Burning in memory System.String

Question

I am trying to remove any traces of a normal string from memory, to do so I am creating an instance of SecureString from a reference of the normal string. Like so:

public static unsafe void Burn(this string input)
{
    fixed (char* c = input)
    {
        var secure = new SecureString(c, input.Length);
        secure.Dispose();
    }
}

The problem is that even after calling the dispose method the contents of input are non-changed. From my understanding the SecureString instance should reference the input address and therefore clean if from memory upon Dispose() call. What am I missing?

Answer 1

It appears the two parameter constructor is not meant to be used by your code. The documentation isn't clear but its use of the phrase Initializes a new instance of the SecureString class from a subarray of System.Char objects tells me it's probably copying the data, not encrypting the existing string in place. This would make sense since the documentation for SecureString specifically mentions a String cannot be destroyed in a deterministic way.

A good way to test this theory would be to compare the addresses of input and secure to see if they still point to the same location in memory after the initialization.

Answer 2

string objects are shared. Who knows what is code is referencing that input string? Security decisions could be based on it.

Therefore, strings must always be immutable in .NET. You cannot kill its contents (in a documented way).

input might even refer to a string literal! If you change its contents, literals in unrelated code might change their value. You write "x" and get "\0" at runtime. This is so horrible.

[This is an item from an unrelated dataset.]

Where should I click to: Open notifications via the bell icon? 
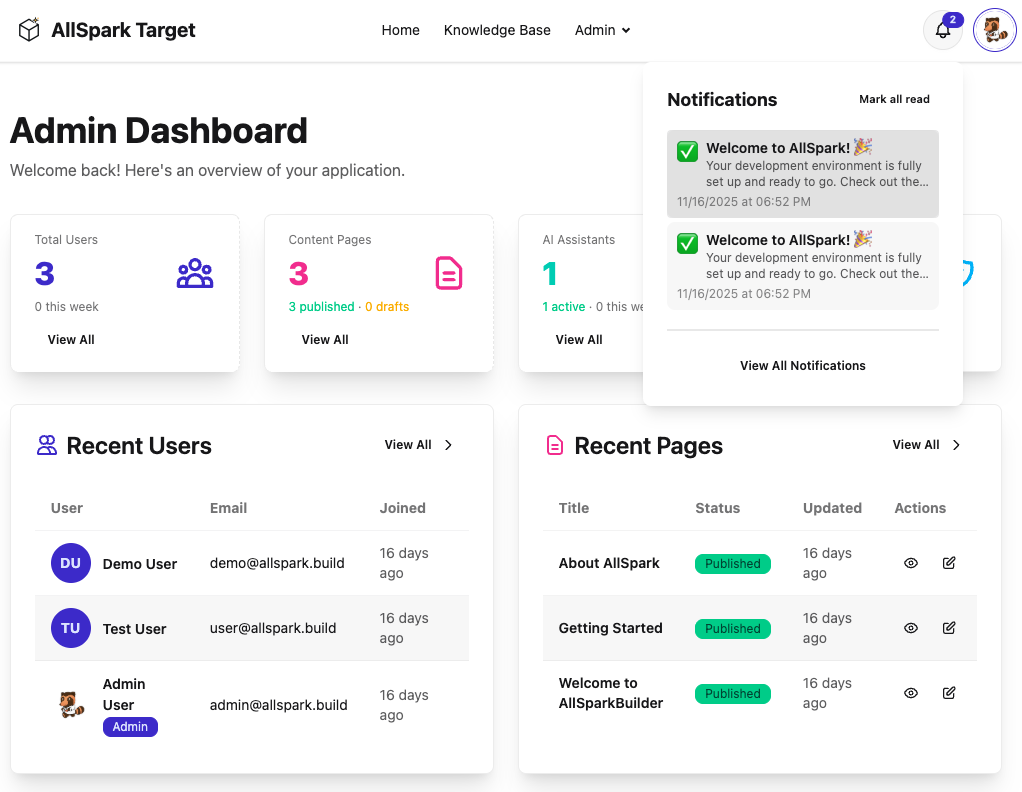(942, 30)
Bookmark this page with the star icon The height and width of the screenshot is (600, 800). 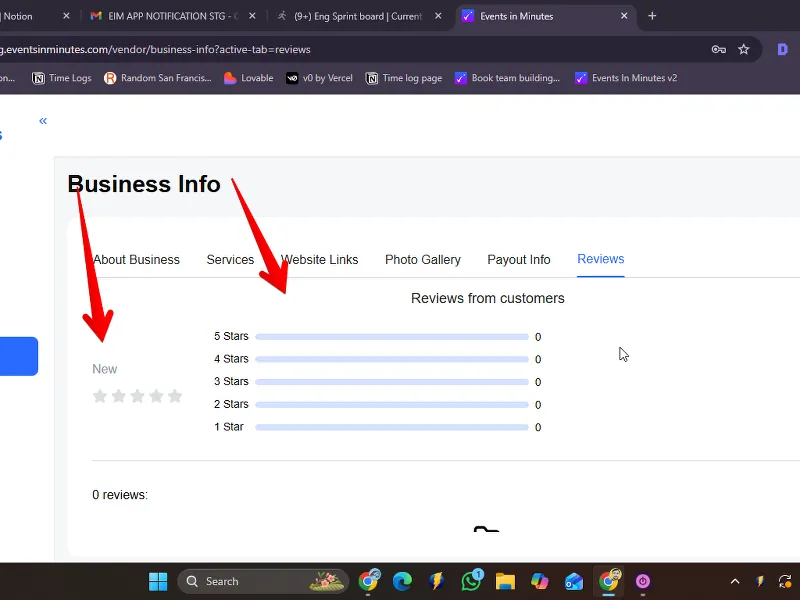point(744,49)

Furthermore, the GC can move objects around. Your secret data has probably leaked all over the heap already. Construct your app in such a way that it does not require destroying data, or only store it in pinned/unmanaged buffers.

Answer 3

This isn't really meant as an answer as there is no way to determine that the string isn't still floating in memory somewhere, but I thought I would post this because it does modify the original string that it was called on.

---

public static class StringTest
{
    public static unsafe void Burn(this string input)
    {
        fixed (char* c = input)
        {
            Marshal.Copy(new string('\0', input.Length).ToCharArray(), 0, new IntPtr(c), input.Length);
        }
    }
}

Testing your sample code, I was able to come up with this. No guarantees that it doesn't leak memory, but it does "burn" the calling string. Your string may still be floating in memory somewhere else though.